■ EXERCISE REQUIREMENTS ■
Once the line containing "2026 (353, 1614)" is found in the records below, return it and each following line exactly, up to and including the line containing "[Tổng Giám đốc", and nothing else.

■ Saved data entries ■
════════════════════

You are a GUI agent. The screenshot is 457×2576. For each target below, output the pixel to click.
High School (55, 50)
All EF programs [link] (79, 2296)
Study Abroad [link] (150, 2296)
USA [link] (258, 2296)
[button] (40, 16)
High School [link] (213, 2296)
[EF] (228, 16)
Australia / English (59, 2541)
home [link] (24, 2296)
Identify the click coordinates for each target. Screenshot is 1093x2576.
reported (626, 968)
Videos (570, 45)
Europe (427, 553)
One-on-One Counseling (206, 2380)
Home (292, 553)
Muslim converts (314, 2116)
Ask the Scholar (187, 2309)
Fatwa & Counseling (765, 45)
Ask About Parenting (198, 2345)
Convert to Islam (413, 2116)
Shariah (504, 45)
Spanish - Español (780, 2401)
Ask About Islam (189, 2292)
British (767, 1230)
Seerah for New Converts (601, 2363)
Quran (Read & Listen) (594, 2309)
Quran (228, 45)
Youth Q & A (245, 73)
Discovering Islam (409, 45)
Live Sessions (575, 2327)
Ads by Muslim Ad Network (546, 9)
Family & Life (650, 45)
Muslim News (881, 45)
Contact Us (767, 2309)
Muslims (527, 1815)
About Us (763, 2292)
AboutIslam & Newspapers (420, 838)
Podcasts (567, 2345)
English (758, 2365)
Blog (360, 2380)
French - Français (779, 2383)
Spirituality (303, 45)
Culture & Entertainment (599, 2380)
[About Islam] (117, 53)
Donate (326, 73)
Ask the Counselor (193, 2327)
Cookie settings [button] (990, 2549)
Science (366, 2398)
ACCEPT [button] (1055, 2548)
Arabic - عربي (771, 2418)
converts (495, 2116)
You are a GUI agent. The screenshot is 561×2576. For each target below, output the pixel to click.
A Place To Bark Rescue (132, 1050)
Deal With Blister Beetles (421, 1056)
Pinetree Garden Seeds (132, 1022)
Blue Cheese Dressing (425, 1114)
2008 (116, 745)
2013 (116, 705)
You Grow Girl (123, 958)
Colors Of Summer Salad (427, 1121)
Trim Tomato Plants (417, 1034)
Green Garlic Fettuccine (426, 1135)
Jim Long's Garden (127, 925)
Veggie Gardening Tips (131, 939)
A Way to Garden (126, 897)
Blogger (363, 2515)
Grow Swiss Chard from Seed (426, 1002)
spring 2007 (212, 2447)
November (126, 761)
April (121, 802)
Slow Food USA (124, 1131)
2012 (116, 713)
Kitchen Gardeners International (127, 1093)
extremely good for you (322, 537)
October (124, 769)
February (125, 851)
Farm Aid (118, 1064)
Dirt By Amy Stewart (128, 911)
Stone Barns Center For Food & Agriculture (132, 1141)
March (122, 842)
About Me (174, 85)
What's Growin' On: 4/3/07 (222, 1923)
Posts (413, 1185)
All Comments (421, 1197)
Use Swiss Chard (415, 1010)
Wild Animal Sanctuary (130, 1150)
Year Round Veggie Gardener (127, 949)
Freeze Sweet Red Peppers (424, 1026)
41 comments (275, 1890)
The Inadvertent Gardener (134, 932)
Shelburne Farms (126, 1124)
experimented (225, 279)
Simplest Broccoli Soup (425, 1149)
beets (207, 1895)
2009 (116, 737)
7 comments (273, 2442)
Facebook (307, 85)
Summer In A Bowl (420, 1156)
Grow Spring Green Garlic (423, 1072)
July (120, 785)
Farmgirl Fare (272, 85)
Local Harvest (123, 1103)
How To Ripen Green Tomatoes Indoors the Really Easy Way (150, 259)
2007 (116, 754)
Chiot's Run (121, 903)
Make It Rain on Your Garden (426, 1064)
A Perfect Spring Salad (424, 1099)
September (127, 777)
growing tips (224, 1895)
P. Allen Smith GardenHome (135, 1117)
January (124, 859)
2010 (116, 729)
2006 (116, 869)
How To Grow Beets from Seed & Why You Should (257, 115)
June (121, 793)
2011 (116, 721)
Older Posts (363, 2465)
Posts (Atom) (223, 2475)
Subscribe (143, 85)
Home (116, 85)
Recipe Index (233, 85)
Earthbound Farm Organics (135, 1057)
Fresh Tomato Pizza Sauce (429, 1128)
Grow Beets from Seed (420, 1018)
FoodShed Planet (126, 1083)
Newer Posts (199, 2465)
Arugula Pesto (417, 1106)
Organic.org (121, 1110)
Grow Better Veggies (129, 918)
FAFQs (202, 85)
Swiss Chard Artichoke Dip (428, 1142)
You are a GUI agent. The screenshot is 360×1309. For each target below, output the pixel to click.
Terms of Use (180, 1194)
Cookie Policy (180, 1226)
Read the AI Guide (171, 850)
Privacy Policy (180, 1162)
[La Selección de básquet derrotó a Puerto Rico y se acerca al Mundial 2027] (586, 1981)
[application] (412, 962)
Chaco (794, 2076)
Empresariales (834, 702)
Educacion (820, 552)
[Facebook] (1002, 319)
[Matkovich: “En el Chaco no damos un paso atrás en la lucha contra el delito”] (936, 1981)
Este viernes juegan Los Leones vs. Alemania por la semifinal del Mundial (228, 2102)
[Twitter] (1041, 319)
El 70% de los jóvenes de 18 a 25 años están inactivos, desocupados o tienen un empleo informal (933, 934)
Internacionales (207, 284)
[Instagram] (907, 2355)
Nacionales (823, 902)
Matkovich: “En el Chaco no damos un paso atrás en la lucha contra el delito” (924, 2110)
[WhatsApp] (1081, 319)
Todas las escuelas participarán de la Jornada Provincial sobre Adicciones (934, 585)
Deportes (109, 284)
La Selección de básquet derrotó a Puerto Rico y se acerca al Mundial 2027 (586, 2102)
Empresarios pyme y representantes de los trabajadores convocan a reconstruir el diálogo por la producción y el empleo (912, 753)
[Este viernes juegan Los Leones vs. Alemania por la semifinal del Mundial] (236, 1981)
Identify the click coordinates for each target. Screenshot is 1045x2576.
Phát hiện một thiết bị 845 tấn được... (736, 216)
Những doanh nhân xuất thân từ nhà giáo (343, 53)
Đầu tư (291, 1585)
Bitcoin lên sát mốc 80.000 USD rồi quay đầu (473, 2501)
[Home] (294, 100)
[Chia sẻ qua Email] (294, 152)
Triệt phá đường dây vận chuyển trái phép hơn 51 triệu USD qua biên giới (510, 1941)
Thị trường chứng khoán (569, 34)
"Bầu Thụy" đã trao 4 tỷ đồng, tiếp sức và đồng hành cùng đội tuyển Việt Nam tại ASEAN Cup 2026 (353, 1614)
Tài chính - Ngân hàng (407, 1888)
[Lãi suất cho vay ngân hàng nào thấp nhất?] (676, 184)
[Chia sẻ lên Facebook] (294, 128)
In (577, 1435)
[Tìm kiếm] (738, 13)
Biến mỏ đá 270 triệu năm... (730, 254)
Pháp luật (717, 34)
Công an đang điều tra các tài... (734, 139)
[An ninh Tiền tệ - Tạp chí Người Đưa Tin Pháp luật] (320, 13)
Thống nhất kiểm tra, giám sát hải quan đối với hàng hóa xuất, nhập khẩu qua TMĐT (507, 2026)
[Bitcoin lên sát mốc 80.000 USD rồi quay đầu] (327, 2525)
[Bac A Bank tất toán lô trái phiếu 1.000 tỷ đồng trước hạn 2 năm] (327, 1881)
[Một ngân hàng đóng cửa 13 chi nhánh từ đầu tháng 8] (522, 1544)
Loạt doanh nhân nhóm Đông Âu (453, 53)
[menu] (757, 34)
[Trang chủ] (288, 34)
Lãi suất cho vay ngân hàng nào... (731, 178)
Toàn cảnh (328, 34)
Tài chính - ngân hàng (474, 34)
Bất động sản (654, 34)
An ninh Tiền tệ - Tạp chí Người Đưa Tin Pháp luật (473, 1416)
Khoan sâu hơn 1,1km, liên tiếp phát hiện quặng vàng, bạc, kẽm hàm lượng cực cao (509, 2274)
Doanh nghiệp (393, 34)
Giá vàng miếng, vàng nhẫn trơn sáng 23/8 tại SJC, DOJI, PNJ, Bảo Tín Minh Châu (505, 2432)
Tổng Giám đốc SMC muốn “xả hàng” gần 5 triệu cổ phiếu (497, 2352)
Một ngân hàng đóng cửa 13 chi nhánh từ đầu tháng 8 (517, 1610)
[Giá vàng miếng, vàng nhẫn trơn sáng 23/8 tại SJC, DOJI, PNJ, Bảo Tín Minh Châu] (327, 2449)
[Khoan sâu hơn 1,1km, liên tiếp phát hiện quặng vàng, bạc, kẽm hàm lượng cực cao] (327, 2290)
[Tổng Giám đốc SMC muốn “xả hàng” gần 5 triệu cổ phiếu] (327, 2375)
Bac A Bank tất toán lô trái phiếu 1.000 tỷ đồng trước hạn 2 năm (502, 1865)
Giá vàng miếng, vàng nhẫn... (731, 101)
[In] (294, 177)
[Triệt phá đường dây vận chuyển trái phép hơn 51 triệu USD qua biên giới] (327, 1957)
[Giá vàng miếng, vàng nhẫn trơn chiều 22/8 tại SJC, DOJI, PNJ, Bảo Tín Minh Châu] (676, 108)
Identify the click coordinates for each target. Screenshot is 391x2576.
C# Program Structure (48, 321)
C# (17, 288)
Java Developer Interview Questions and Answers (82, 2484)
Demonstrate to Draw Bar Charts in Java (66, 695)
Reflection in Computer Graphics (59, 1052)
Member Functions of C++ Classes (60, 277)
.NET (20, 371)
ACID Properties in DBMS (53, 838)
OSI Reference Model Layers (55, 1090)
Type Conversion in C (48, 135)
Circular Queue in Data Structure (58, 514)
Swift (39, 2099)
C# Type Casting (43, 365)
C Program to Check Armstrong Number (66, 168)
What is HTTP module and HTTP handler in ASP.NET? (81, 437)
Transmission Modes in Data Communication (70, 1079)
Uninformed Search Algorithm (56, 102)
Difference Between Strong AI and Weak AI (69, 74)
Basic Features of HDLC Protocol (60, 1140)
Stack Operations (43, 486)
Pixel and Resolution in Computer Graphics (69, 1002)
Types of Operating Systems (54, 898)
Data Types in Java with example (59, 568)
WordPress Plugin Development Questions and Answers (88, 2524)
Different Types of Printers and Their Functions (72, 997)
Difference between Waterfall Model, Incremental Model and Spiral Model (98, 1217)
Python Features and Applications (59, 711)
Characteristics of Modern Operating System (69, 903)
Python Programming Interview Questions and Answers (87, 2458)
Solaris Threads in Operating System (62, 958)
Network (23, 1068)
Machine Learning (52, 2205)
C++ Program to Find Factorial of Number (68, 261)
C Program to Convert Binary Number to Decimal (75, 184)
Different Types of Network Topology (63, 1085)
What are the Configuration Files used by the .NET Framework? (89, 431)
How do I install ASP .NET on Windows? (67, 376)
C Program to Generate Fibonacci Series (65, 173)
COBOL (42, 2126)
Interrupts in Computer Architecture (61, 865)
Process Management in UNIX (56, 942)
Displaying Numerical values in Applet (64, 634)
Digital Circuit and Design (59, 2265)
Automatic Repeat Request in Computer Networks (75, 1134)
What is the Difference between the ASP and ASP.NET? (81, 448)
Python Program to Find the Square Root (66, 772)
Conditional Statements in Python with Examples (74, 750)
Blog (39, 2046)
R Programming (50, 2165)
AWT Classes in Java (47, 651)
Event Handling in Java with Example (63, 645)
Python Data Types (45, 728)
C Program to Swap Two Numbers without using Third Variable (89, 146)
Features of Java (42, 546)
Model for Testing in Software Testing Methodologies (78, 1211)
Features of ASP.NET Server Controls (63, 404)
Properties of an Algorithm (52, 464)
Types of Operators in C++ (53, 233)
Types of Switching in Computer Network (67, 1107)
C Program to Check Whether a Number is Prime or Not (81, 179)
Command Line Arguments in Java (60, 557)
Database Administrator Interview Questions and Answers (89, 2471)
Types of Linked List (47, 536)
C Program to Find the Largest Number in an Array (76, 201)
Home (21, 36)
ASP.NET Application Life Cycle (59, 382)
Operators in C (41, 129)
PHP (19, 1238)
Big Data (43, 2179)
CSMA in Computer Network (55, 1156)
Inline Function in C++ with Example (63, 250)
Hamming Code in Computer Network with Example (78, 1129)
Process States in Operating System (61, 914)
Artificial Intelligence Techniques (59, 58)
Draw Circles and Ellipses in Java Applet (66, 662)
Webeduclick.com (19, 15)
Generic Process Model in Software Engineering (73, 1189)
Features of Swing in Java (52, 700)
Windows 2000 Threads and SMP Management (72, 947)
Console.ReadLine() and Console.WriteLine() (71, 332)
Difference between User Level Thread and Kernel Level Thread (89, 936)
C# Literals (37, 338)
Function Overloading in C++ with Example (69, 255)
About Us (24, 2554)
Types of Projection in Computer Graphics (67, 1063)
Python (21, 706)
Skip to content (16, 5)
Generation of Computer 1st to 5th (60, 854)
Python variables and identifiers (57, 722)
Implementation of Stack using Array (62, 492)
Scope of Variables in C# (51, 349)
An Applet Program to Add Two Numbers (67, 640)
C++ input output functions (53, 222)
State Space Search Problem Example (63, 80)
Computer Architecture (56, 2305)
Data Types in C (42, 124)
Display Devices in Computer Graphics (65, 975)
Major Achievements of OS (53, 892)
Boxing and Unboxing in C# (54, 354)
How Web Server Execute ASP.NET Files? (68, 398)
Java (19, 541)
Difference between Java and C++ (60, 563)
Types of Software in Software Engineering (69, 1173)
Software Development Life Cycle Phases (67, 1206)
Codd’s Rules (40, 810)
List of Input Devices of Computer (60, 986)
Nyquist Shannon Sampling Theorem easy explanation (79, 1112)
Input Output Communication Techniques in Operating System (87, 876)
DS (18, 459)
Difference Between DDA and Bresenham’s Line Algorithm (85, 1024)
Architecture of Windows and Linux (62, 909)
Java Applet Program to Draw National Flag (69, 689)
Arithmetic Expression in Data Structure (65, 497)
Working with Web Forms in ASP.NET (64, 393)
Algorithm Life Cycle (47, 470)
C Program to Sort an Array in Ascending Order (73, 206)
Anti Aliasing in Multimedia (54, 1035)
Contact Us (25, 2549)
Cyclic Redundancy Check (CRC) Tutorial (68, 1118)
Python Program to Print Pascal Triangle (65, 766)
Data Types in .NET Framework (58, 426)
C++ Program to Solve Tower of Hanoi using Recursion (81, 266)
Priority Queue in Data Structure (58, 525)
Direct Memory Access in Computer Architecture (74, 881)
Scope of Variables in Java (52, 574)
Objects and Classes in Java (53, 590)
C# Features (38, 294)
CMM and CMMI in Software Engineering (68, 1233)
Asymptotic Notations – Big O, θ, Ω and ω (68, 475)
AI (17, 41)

════════════════════

■ SOLUTION BELOW ■
"Bầu Thụy" đã trao 4 tỷ đồng, tiếp sức và đồng hành cùng đội tuyển Việt Nam tại ASEAN Cup 2026 (353, 1614)
Tài chính - Ngân hàng (407, 1888)
[Lãi suất cho vay ngân hàng nào thấp nhất?] (676, 184)
[Chia sẻ lên Facebook] (294, 128)
In (577, 1435)
[Tìm kiếm] (738, 13)
Biến mỏ đá 270 triệu năm... (730, 254)
Pháp luật (717, 34)
Công an đang điều tra các tài... (734, 139)
[An ninh Tiền tệ - Tạp chí Người Đưa Tin Pháp luật] (320, 13)
Thống nhất kiểm tra, giám sát hải quan đối với hàng hóa xuất, nhập khẩu qua TMĐT (507, 2026)
[Bitcoin lên sát mốc 80.000 USD rồi quay đầu] (327, 2525)
[Bac A Bank tất toán lô trái phiếu 1.000 tỷ đồng trước hạn 2 năm] (327, 1881)
[Một ngân hàng đóng cửa 13 chi nhánh từ đầu tháng 8] (522, 1544)
Loạt doanh nhân nhóm Đông Âu (453, 53)
[menu] (757, 34)
[Trang chủ] (288, 34)
Lãi suất cho vay ngân hàng nào... (731, 178)
Toàn cảnh (328, 34)
Tài chính - ngân hàng (474, 34)
Bất động sản (654, 34)
An ninh Tiền tệ - Tạp chí Người Đưa Tin Pháp luật (473, 1416)
Khoan sâu hơn 1,1km, liên tiếp phát hiện quặng vàng, bạc, kẽm hàm lượng cực cao (509, 2274)
Doanh nghiệp (393, 34)
Giá vàng miếng, vàng nhẫn trơn sáng 23/8 tại SJC, DOJI, PNJ, Bảo Tín Minh Châu (505, 2432)
Tổng Giám đốc SMC muốn “xả hàng” gần 5 triệu cổ phiếu (497, 2352)
Một ngân hàng đóng cửa 13 chi nhánh từ đầu tháng 8 (517, 1610)
[Giá vàng miếng, vàng nhẫn trơn sáng 23/8 tại SJC, DOJI, PNJ, Bảo Tín Minh Châu] (327, 2449)
[Khoan sâu hơn 1,1km, liên tiếp phát hiện quặng vàng, bạc, kẽm hàm lượng cực cao] (327, 2290)
[Tổng Giám đốc SMC muốn “xả hàng” gần 5 triệu cổ phiếu] (327, 2375)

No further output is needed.